Text passage -
· · · · ·
Secondly, the Bible gives ample evidence that the words and dealings of God and the reactions of human beings never have been uniform, stereotyped throughout the ages. Rather, faith and ordinances have indeed changed throughout biblical times, and they have continued to do so afterwards down to this very day. There simply are no once and for all fixed patterns of life, thinking, behavior and also of believing in God. To point out only a few verses demonstrating the changing objects of faith: Josh 24:2; Gen 32:23-33; Isa 6:1-7; Psalm 82; 139; Job 19 etc.). The images of God in these passages are very diverse and there is a consciousness in biblical writings that religion changed over time.

Third, if we read the Old Testament carefully we may discover different modes of faith related to the social structures of those remote times (I have elaborated this point of view in my book: Theologies in the Old Testament, Minneapolis/London 2002). The main points are the following:

  1. In pre-state Israel, elementary forms of organization were dominant, they continued to co-exist with national superstructures. Each household had a niche in the living quarter where protective deities were venerated (cf. Exod 21:6; Gen 31:19; 1Sam 19:13). The family god, perhaps in earlier times the deceased ancestor, was expected to take good care of his clients, he or she functioned like a father or mother for them. The psalms of individual complaint in the Psalter originally were directed to the family-god (cf. Psalms 4; 6; 22; 38; 41; 55; 88 etc.; Karel van der Toorn, Family Religion, Leiden: Brill 1996).
  2. Neighborhood living (village, small towns) created new inner human structures and changed religious belief. Questions of fertility of the fields and herds, inter-marriage, defense against enemies had to be solved in common. Local shrines sprang up, as they are testified abundantly in the Old Testament (bamah, = “high place,” simple natural sanctuaries perhaps with symbols of Baal and Asherah (cf. Judg 6:25-35; 1 Sam 9:11-14; 1 Kings 3:3-5).
  3. Tribal and state-organizations are quite different from the basic communities of family, clan, and neighborhood. They become anonymous and increasingly bureaucratic. These larger social groupings no longer permit everybody knowing everyone. Their theologies and religious rites are oriented towards their inherent purposes: to protect a loose agglomeration of clans (cf. Judg 5) or to stabilize and promote the ruling dynasty (cf. 2 Sam 7; Psalms 21; 45; 89; 72).
· · · · ·
Dataset content -
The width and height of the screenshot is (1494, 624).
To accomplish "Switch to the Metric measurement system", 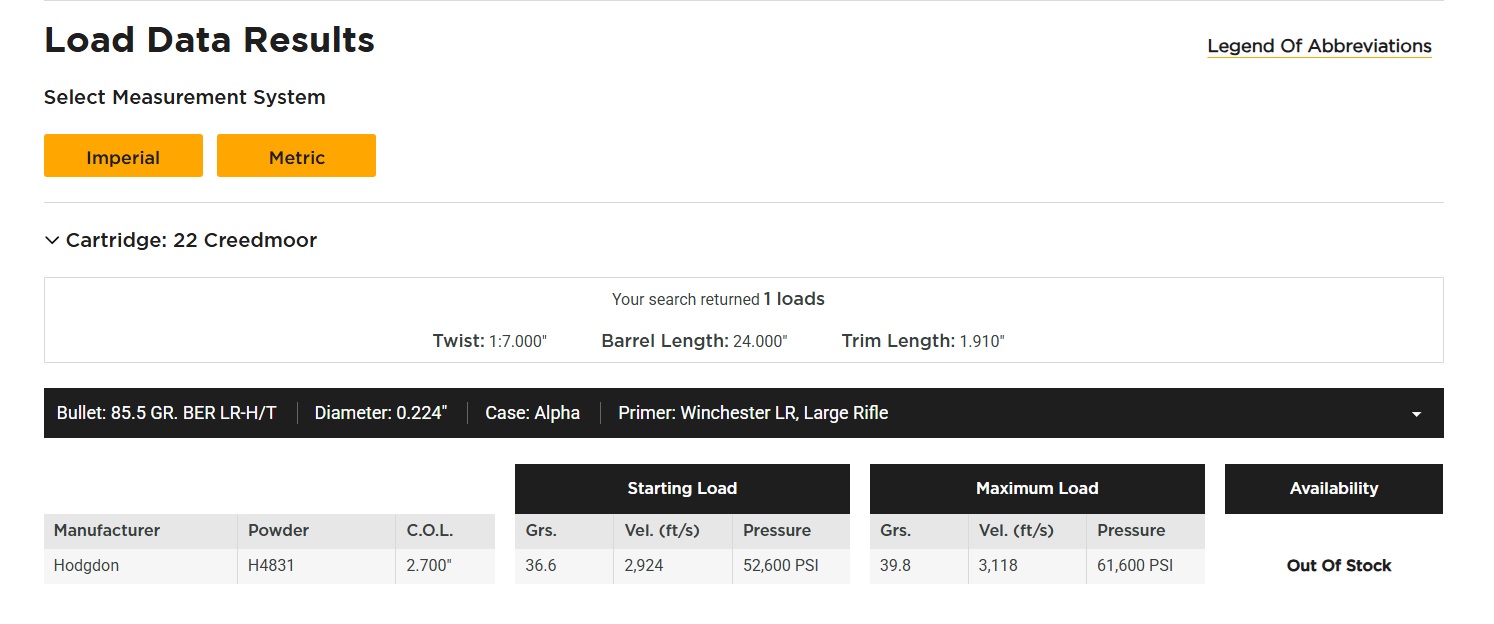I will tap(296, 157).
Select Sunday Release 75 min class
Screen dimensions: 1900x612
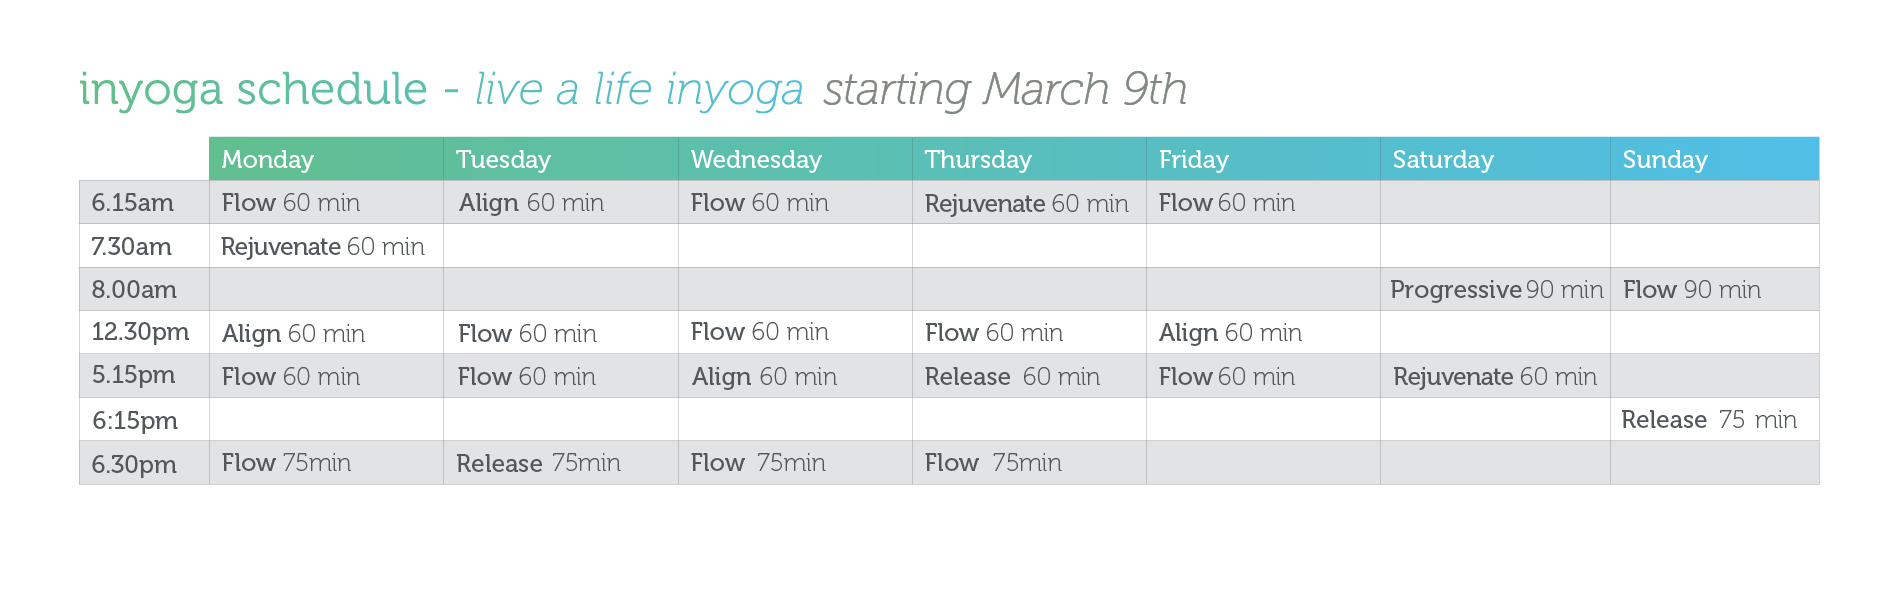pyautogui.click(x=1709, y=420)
· · · · ·
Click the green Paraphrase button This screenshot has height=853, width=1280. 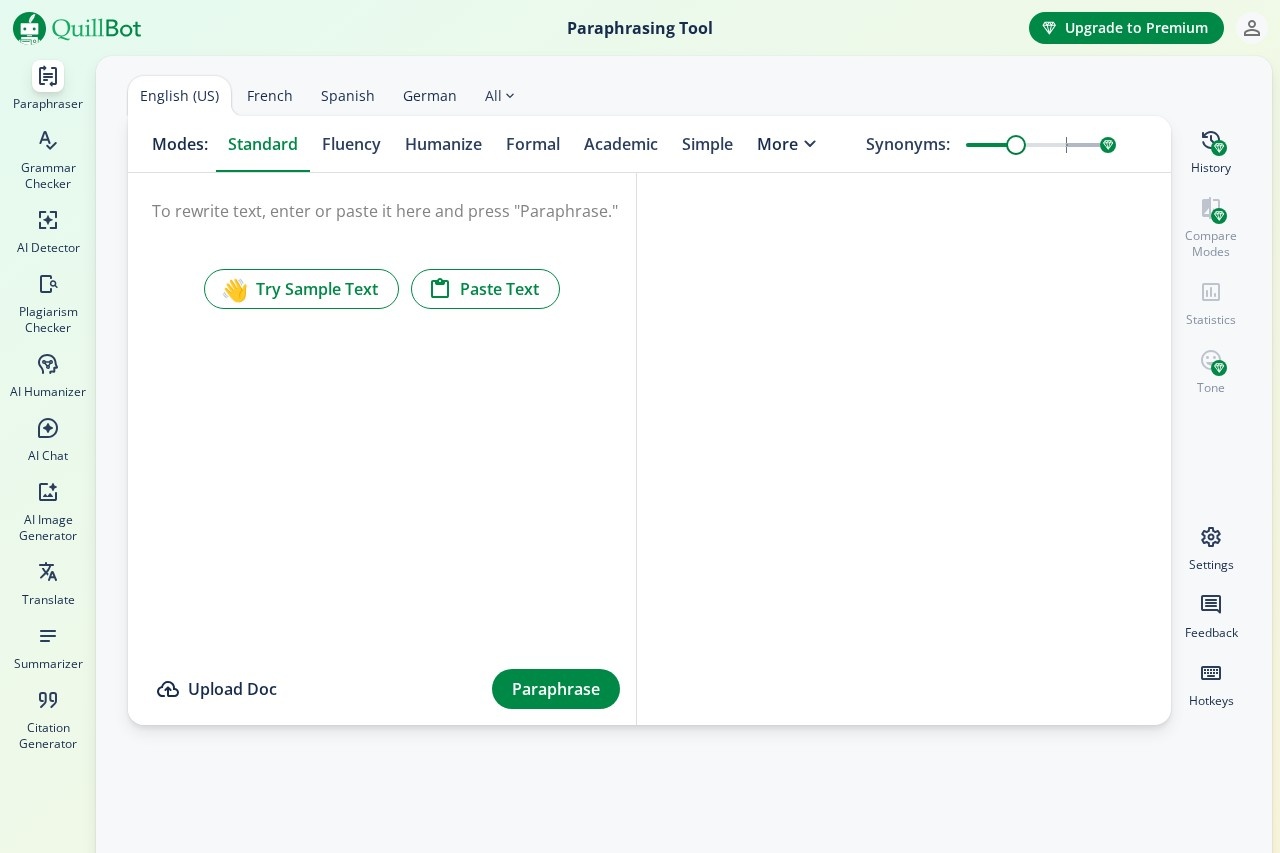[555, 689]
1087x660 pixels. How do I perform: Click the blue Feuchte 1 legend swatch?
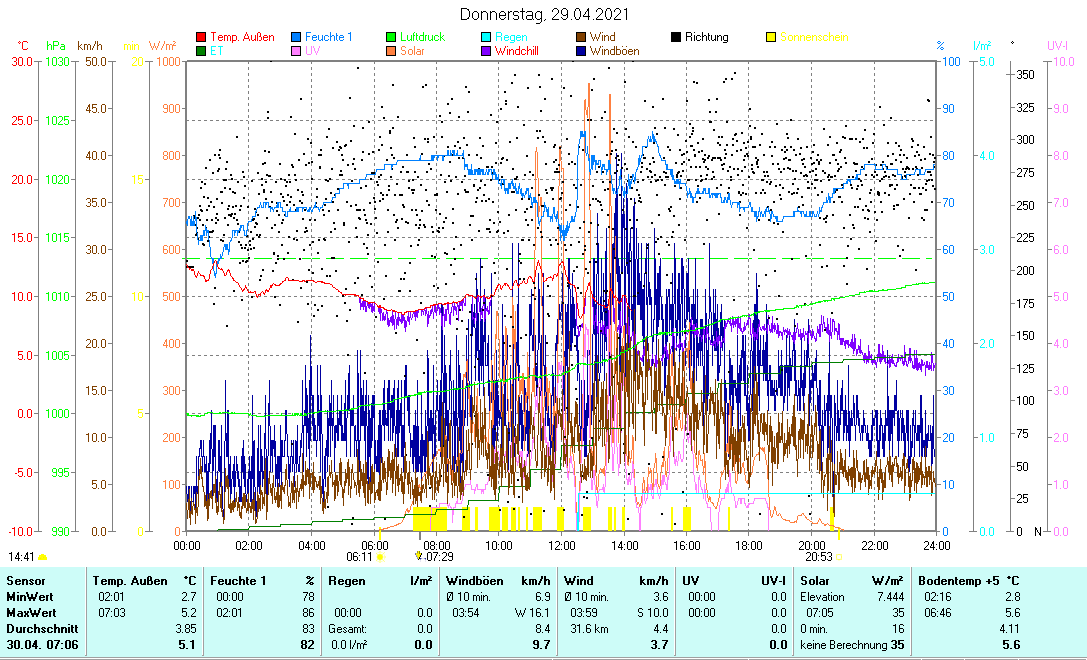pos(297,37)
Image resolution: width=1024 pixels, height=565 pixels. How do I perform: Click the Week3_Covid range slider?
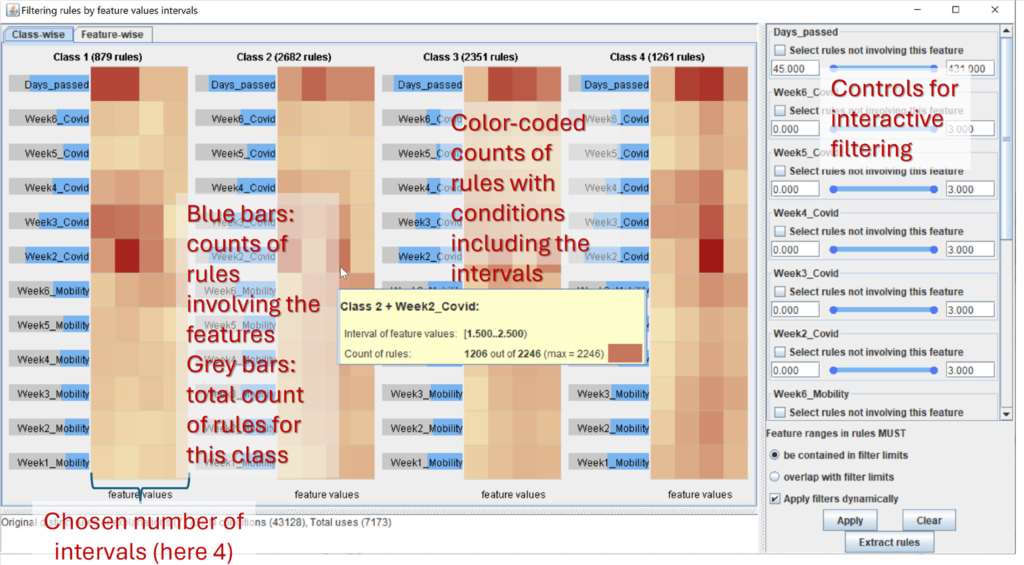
· · · · ·
Parts of the exercise -
- 1) In the passage on faith and social structures in the Old Testament, to whom were the psalms of individual complaint originally directed?
- 2) Pick up the passage on faith and social structures in the Old Testament right after its last sentence and keep writing it.

Exercise answers -
- 1) The family god.

- 2)
  4. Finally, the Old Testament tells us, that Israel’s political structure was destroyed (2 Kings 25). The dynasty was deposed by the Babylonians; capital and temple were devastated. A very significant new chapter begins in ancient Israel. The formation of a non-state faith community produces a whole new structure of living. Instead of enjoying political independence, the Yahweh people now live under foreign domination. The new superstructure of the people of God is entirely religious: Yahweh is the sovereign and his adherents are bound to live up to his commandments (alliance). Due to forced migration and thereafter to freedom of movement each family must decide whether or not they will stick to the old faith (cf. Josh 24:14-22). The Torah becomes the visible sign of Yahweh’s presence. Sabbath and circumcision, seasonal festivals and purity regulations become means of identity. Daily life is put under the rule of divine laws – all this in substitution for national life and mores.

 

If God’s revelation is so much conditioned by cultural and social circumstances, how in the world can we hope to relate it to our own generation and cultural identity? Biblical critical scholarship can show a path to an adequate transference of spiritual and theological meaning into our own world. Recognizing the plurality of God-talk and God-concepts already in the Hebrew Scriptures of old we are alerted to the contextuality of faith throughout the history of mankind. Granted that our forebears responded to God in their specific ways, we also feel encouraged to listen intensely to God’s words and actions today and throughout the history of mankind. The differentiation of social groups and their particular theological perceptions and orientations with good reason puts an end to the monolithic ways of dogmatic theology (which usually coerces living experiences into the procrustean beds of dominant interests). Thus we understand better why biblical (and other) theologians called God the “Father,” if we study formative family religion. And we will become aware of the image of “God, my shepherd,” if we know, that this metaphor used to be a royal epithet, which was democratized and individualized, and now is in need of further interpretation or substitution in our urbanized environments. Social stratification today changed a lot over against ancient organization,but still follows the basic patterns of elementary, medium, and large (in the end: global) associations. Correlating faith on analogous levels throughout history makes it easier to come to adequate theological conclusions in our present world.

Comments (2)

This is an impressively non-fundamentalist essay. I completely share your belief in the constructive nature of scientific Bible criticism. It is the only available plane on which people of different religious views can meet with some degree of cooperation in view. Sectarian or polemical bible study fills me with alarm - or even when it is unmistakably well-intentioned, with worry.
Still, a few comments and reservations.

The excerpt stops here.